Challenge 1:
In the confindr issue thread, in which Python environment could the maintainer not reproduce the error?
Challenge 2:
Please return the part of the confindr issue thread between "I took a look" and "3.8 testing environment.", inclusive.
Challenge 3:
Resume the confindr issue thread from its last sentence.

** start Selected excerpt **

Closed KasiaTluscik closed 1 year ago

KasiaTluscik commented 2 years ago

Hi :)

I am having trouble with getting the rMLST database for confindr. following the instructions gets such an error:

Traceback (most recent call last): File "/home/msszwarc/miniconda3/envs/confindr/bin/confindr_database_setup", line 10, in sys.exit(main()) File "/home/msszwarc/miniconda3/envs/confindr/lib/python3.6/site-packages/confindr_src/database_setup.py", line 270, in main args.secret_file) File "/home/msszwarc/miniconda3/envs/confindr/lib/python3.6/site-packages/confindr_src/database_setup.py", line 209, in setup_confindr_database record.seq._data = record.seq._data.replace('-', '').replace('N', '') TypeError: a bytes-like object is required, not 'str'

adamkoziol commented 2 years ago

Hi Kasia,

I took a look at this issue, and I'm not quite sure why it's happening. The best I can figure is that something changed within BioPython, and the record.seq._data protected attribute is now encoded. The odd thing is that I could recreate this issue with my Python 3.6 environment, but not my Python 3.8 testing environment.

** end Selected excerpt **
** start Information supplied **

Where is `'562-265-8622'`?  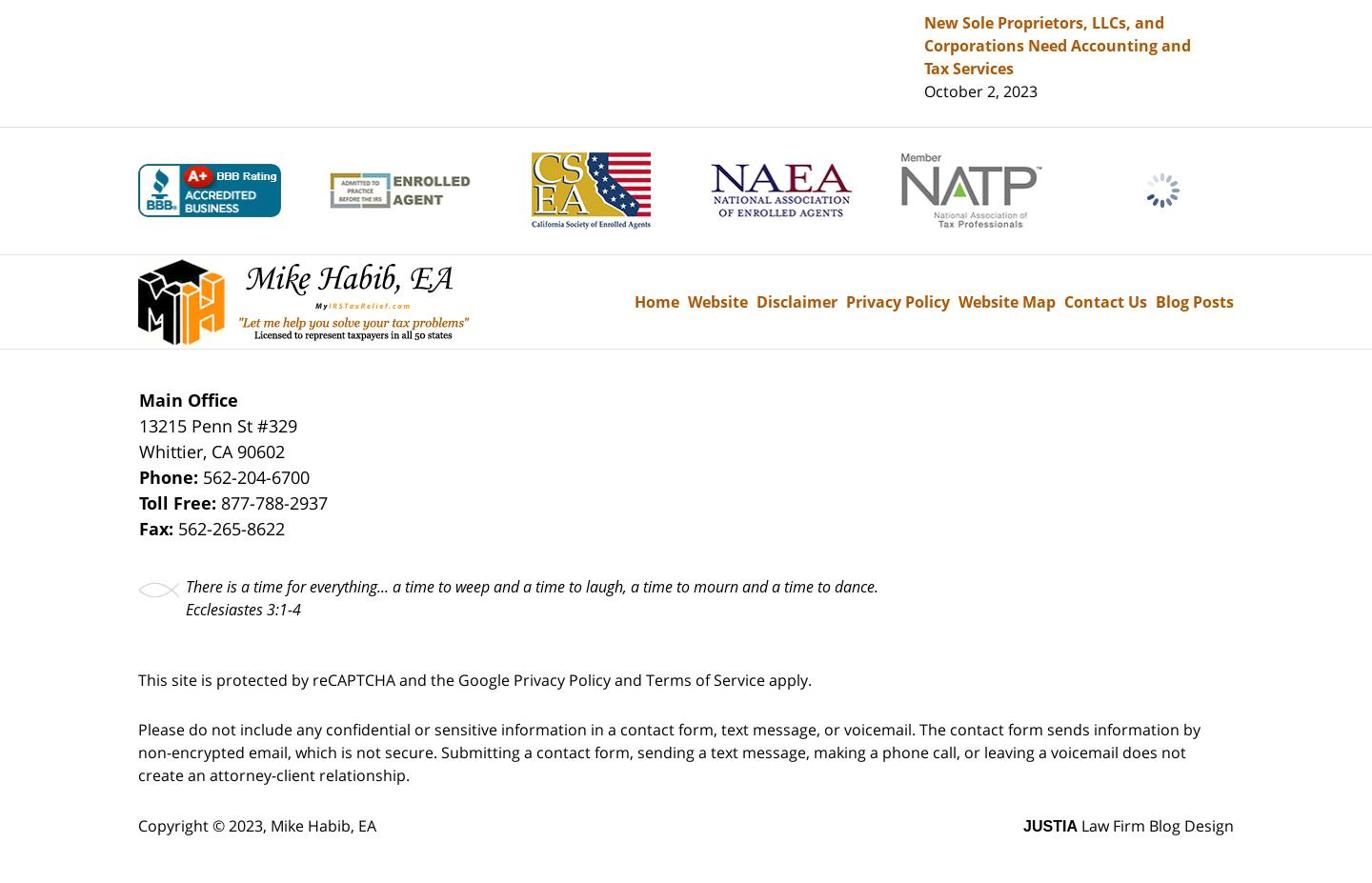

** end Information supplied **

Exercise output 1:
His Python 3.8 testing environment.

Exercise output 2:
I took a look at this issue, and I'm not quite sure why it's happening. The best I can figure is that something changed within BioPython, and the record.seq._data protected attribute is now encoded. The odd thing is that I could recreate this issue with my Python 3.6 environment, but not my Python 3.8 testing environment.

Exercise output 3:
I ended up replacing line 209 in database_setup.py with a try/except to address this issue. This will eventually be reflected in the bioconda package, but in the meantime, please replace line 209 (record.seq._data = record.seq._data.replace('-', '').replace('N', '')) in "/home/msszwarc/miniconda3/envs/confindr/lib/python3.6/site-packages/confindr_src/database_setup.py" with record.seq._data = str(record.seq._data).replace('-', '').replace('N', '').encode()

Please let me know if this addresses your issue.

Best regards, and good luck, A

jenmuell commented 2 years ago

Hello A,

I ran into the same problem with both Python versions (3.7 and 3.8). Your code snippet solved the problem for Python 3.8 and I haven't tried it with Python 3.7.

pimarin commented 1 year ago

Hello, I encounted the same problem and I modified the python script by removing the _data before record.seq._data = str(record.seq._data).replace('-', '').replace('N', '').encode() after record.seq = str(record.seq).replace('-', '').replace('N', '').encode()

because the replace work on object but the record.seq._data give a string this solve the problem and work also fine

pcrxn commented 1 year ago

Fixed by 19d0d1d for v0.8.1.